> Work task
Your answer should be the full set of entries, given again without alteration.

> Given entries
"""

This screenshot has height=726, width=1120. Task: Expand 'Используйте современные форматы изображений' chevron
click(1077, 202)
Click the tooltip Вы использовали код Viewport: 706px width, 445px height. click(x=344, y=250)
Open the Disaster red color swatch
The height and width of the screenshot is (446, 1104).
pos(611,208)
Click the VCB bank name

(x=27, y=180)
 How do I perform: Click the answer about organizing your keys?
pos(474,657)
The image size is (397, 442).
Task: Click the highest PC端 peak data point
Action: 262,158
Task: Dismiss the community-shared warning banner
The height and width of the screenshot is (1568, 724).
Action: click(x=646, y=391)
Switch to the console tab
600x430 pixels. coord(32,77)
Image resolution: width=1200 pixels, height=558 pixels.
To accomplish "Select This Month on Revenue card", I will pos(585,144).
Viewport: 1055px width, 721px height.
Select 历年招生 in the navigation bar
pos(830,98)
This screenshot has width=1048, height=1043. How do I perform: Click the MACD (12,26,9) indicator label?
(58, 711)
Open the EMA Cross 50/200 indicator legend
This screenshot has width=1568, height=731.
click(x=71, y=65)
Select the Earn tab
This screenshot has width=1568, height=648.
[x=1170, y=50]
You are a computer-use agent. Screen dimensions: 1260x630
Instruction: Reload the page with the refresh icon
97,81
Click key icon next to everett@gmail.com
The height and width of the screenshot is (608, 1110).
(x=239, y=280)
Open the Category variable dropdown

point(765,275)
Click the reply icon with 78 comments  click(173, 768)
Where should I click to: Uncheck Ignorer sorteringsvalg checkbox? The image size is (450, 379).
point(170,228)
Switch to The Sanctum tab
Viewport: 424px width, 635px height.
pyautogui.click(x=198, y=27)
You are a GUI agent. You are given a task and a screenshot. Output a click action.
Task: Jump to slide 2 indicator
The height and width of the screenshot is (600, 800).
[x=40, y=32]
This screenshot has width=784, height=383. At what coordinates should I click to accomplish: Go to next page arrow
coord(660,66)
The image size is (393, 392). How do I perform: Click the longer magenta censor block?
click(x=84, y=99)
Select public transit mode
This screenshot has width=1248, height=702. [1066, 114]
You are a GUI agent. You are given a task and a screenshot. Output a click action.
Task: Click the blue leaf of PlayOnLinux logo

"""

> Expected output
This screenshot has height=726, width=1120. Task: Expand 'Используйте современные форматы изображений' chevron
click(1077, 202)
Click the tooltip Вы использовали код Viewport: 706px width, 445px height. click(x=344, y=250)
Open the Disaster red color swatch
The height and width of the screenshot is (446, 1104).
pos(611,208)
Click the VCB bank name

(x=27, y=180)
 How do I perform: Click the answer about organizing your keys?
pos(474,657)
The image size is (397, 442).
Task: Click the highest PC端 peak data point
Action: 262,158
Task: Dismiss the community-shared warning banner
The height and width of the screenshot is (1568, 724).
Action: click(x=646, y=391)
Switch to the console tab
600x430 pixels. coord(32,77)
Image resolution: width=1200 pixels, height=558 pixels.
To accomplish "Select This Month on Revenue card", I will pos(585,144).
Viewport: 1055px width, 721px height.
Select 历年招生 in the navigation bar
pos(830,98)
This screenshot has width=1048, height=1043. How do I perform: Click the MACD (12,26,9) indicator label?
(58, 711)
Open the EMA Cross 50/200 indicator legend
This screenshot has width=1568, height=731.
click(x=71, y=65)
Select the Earn tab
This screenshot has width=1568, height=648.
[x=1170, y=50]
You are a computer-use agent. Screen dimensions: 1260x630
Instruction: Reload the page with the refresh icon
97,81
Click key icon next to everett@gmail.com
The height and width of the screenshot is (608, 1110).
(x=239, y=280)
Open the Category variable dropdown

point(765,275)
Click the reply icon with 78 comments  click(173, 768)
Where should I click to: Uncheck Ignorer sorteringsvalg checkbox? The image size is (450, 379).
point(170,228)
Switch to The Sanctum tab
Viewport: 424px width, 635px height.
pyautogui.click(x=198, y=27)
You are a GUI agent. You are given a task and a screenshot. Output a click action.
Task: Jump to slide 2 indicator
The height and width of the screenshot is (600, 800).
[x=40, y=32]
This screenshot has width=784, height=383. At what coordinates should I click to accomplish: Go to next page arrow
coord(660,66)
The image size is (393, 392). How do I perform: Click the longer magenta censor block?
click(x=84, y=99)
Select public transit mode
This screenshot has width=1248, height=702. [1066, 114]
You are a GUI agent. You are given a task and a screenshot. Output a click action.
Task: Click the blue leaf of PlayOnLinux logo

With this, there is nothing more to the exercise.